British Columbia

Spiders coming into your home are 'looking for love, basically'

Many homes across B.C. are seeing what could be an anxiety-inducing sight: masses of spiders coming inside. An entomologist with the Royal B.C. Museum explains why.

3 common spiders are coming into many B.C. homes this time of year, and time is ticking for them

A house spider. British Columbian homes may be seeing more of these critters and others of its ilk these days. (Royal B.C. Museum)

If you're experiencing some creepy, crawly guests in your home these days, you're not alone.

It's spider season in much of B.C., but don't worry: the spiders coming into your home are lovers, not fighters.

"Spiders aren't trying to come in from the cold … many spiders molt into their final stage, whether they're adult males or adult females, where they're going to mate and probably die," Claudia Copley, entomology collection Manager at the Royal B.C. Museum, told All Points West host Robyn Burns.
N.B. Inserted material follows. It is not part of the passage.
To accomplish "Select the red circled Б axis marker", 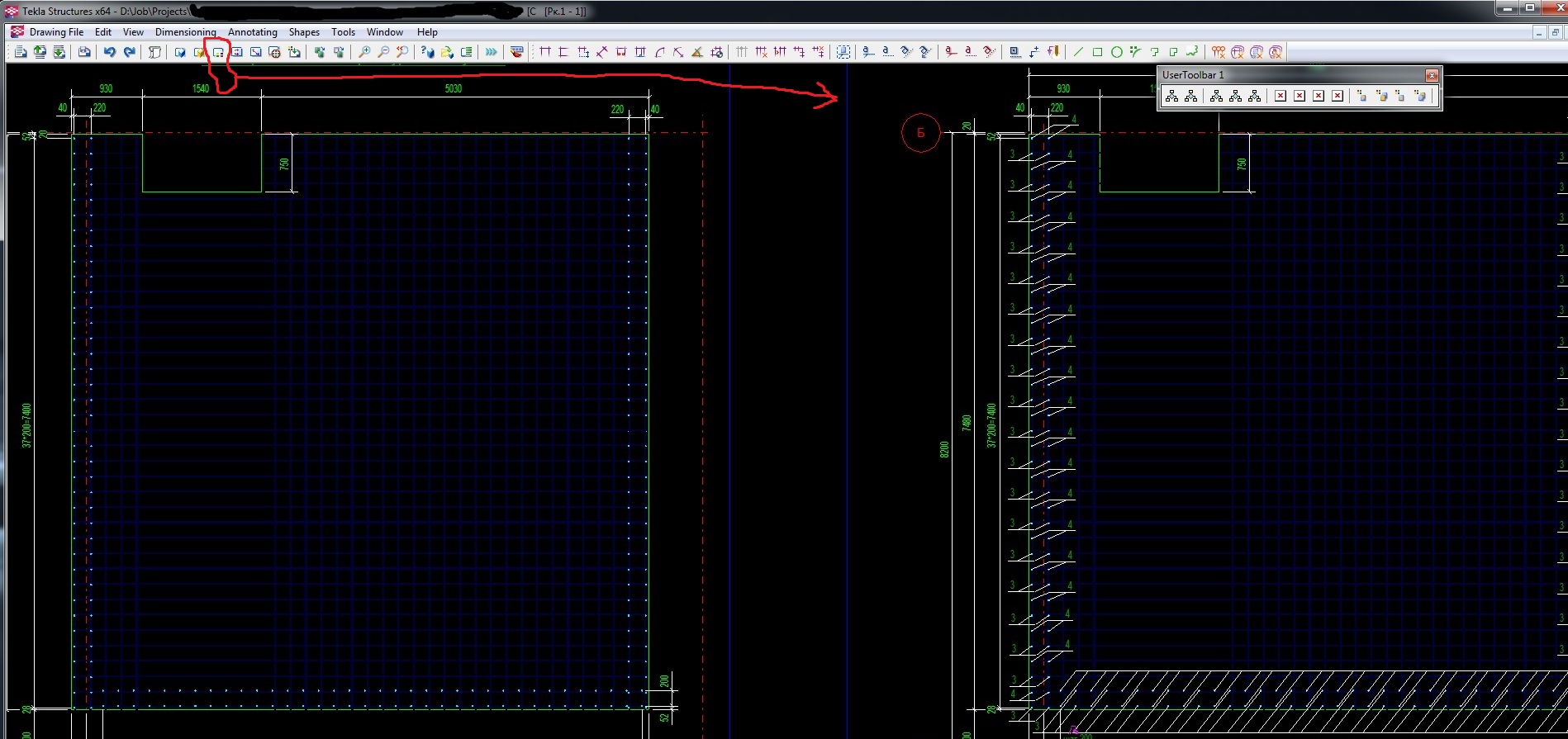I will (920, 133).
"So a lot of them are on one-year life cycles. And male spiders that do their final molt walk away from a web and go wandering, looking for love, basically."
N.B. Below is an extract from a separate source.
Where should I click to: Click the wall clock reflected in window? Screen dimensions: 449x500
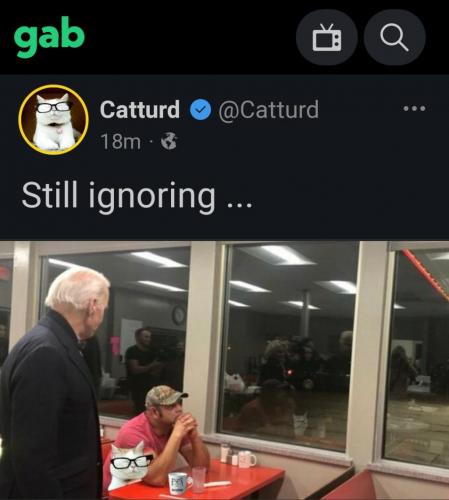coord(179,315)
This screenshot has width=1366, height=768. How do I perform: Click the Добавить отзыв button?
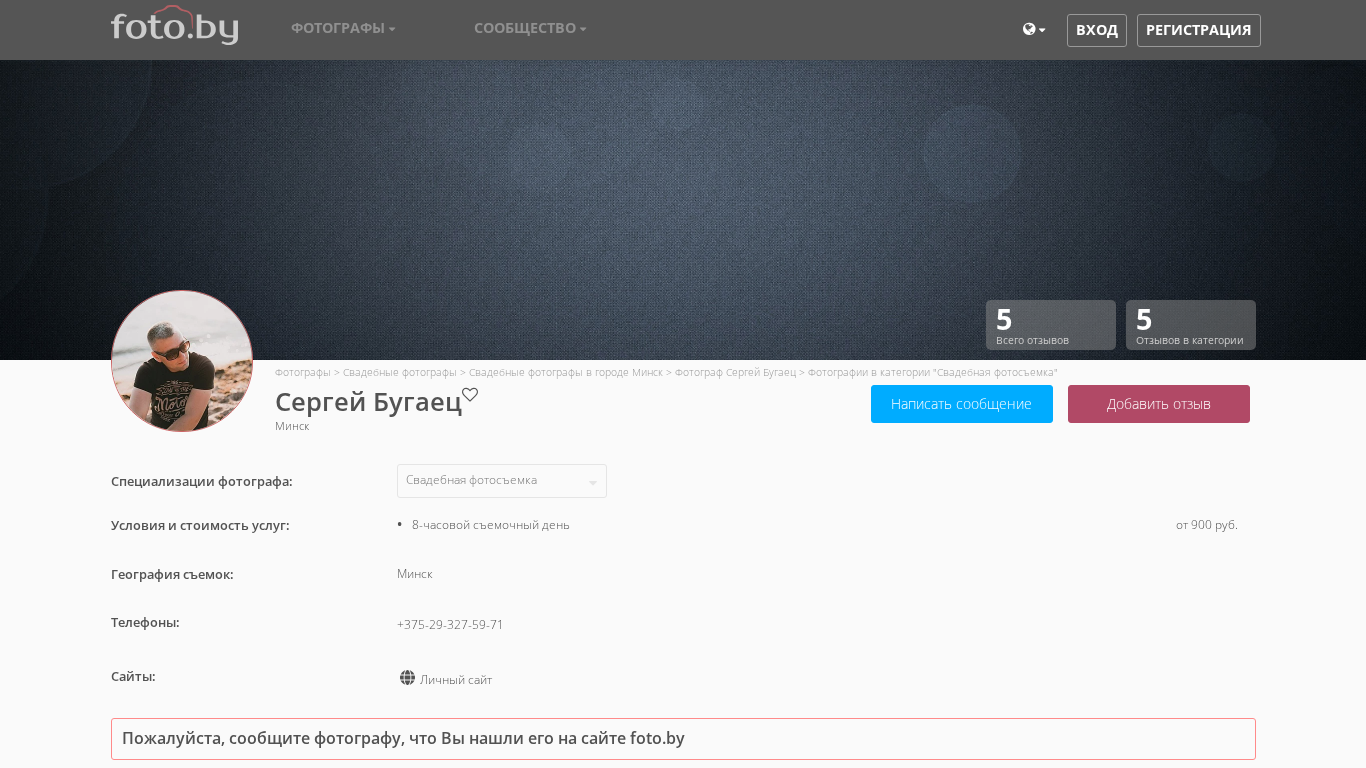pos(1158,404)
Copley says giant house spiders, hobo spiders and the house spider are coming into homes across the province. People may call all of them "wolf spiders," but that's incorrect.

And while spiders may give some people the creeps, Copley is calling for a bit more sympathy for them. They rarely bite, and none of the three that commonly come into homes are venomous.

If nothing else, Copley says, just remember they won't hang around long. They're quite mature at this stage and the clock is ticking for spider heaven.

"Any female spider might eat the male when he approaches, because she might be super hungry and not that interested in lovemaking," she said.

"But she may mate with him — and then eat him."